_WORK TO COMPLETE_
From the material beneath, pull every line with the word "amore".

_EXERCISE INPUTS_
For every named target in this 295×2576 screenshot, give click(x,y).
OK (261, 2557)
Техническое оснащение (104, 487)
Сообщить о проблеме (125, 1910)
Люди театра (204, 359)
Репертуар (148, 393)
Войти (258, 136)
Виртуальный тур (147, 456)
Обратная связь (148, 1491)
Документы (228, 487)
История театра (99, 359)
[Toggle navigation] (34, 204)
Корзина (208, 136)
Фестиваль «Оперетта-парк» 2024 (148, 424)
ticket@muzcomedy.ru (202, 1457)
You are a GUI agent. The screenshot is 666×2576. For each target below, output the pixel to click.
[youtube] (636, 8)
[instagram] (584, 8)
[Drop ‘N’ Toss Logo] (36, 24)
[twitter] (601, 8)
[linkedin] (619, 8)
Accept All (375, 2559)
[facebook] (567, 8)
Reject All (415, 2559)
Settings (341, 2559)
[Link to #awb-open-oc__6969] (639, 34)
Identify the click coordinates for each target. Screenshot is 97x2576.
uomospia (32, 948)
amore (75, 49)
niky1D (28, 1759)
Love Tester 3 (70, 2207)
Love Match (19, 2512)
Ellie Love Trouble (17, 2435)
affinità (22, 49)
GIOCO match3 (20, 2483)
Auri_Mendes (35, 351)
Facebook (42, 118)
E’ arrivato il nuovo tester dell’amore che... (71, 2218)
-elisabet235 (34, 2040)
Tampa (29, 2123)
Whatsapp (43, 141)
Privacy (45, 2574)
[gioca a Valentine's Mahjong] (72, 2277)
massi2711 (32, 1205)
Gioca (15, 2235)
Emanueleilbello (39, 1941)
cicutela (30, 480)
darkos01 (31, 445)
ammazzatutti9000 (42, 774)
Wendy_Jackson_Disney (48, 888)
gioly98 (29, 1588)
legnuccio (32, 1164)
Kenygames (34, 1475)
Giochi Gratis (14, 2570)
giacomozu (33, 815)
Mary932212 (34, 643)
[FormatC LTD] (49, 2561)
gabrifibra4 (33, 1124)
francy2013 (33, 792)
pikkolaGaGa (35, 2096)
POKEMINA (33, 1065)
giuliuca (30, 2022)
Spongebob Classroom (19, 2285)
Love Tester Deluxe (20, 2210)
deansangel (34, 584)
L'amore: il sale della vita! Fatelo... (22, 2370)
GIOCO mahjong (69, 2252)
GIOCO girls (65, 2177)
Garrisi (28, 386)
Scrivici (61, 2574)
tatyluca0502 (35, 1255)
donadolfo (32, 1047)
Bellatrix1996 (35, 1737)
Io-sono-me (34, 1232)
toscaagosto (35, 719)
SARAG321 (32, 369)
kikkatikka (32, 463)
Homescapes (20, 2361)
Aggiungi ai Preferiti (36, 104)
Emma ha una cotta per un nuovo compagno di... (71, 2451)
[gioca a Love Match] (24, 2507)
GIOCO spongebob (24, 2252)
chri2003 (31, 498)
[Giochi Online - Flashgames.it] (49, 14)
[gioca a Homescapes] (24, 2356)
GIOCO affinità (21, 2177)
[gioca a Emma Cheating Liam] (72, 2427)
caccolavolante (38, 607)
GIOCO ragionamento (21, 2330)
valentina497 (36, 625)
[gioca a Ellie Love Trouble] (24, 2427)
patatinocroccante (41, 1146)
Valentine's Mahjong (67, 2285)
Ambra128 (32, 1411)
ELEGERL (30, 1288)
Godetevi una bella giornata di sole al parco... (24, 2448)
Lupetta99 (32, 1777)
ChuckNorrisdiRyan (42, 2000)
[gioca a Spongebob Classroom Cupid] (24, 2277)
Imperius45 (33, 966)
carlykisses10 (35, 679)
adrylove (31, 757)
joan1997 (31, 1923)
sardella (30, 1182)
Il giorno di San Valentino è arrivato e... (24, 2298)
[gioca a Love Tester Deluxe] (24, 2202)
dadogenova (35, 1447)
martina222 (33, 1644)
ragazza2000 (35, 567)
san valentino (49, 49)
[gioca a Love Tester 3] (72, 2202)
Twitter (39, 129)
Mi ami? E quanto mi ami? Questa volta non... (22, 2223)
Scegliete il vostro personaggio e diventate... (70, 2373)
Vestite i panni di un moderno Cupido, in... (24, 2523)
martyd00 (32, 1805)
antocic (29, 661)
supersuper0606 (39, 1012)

_WRITTEN RESPONSE_
amore (75, 49)
E’ arrivato il nuovo tester dell’amore che... (71, 2218)
L'amore: il sale della vita! Fatelo... (22, 2370)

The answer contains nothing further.